Un sens concret à la solidarité

Publié par Boualem Branki le 27-07-2014, 19h11 | 27

L'Algérie restera unie, solidaire et veillera à la rester. C'est un peu le fond du message livré samedi à l'issue de la visite de travail à Constantine du Premier ministre Abdelmalek Sellal. Il répondait en fait aux préoccupations des uns et des autres sur les événements dramatiques récurrents observés dans la vallée du M'zab, à Ghardaïa, et les retombées autant sur la sécurité dans la ville que pour la cohésion sociale et ethnique locale. 

Sur ce dernier point, M. Sellal a confirmé que l’Etat n’a jamais cessé d’œuvrer pour recouvrer la sécurité dans la vallée du M’zab. Mieux, a-t-il dit, l'Etat a veillé particulièrement à bannir la culture de la haine et à rapprocher les deux communautés locales, qui font partie intégrante du tissu social algérien, riche de par la diversité de ses ethnies. 
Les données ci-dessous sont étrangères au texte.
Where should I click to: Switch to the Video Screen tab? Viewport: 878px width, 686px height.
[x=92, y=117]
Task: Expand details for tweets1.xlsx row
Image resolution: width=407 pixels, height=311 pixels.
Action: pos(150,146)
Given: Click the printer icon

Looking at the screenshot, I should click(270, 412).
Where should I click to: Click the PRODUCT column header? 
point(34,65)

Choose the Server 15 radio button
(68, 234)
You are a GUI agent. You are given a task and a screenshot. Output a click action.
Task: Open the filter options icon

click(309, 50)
L'Etat algérien a en fait mis tout en œuvre pour que le différend entre les deux communautés soit vite dépassé et donne lieu à des approches qui privilégient autant la cohésion que les intérêts des deux communautés, à savoir vivre et prospérer ensemble comme elles le faisaient depuis toujours. 

Car, et c'est un peu en cela que le discours de M. Sellal éclaire sur la démarche du gouvernement pour mettre un terme aux frictions entre les populations de la ville, l'Etat algérien est catégoriquement contre toute politique de clivage et de division entre les différentes composantes de la société algérienne, dans la mesure où des tendances étrangères ont tenté de jouer sur cette démarche pour semer la division dans les rangs des deux communautés, ouvrant la voies à des moments d'insécurité. 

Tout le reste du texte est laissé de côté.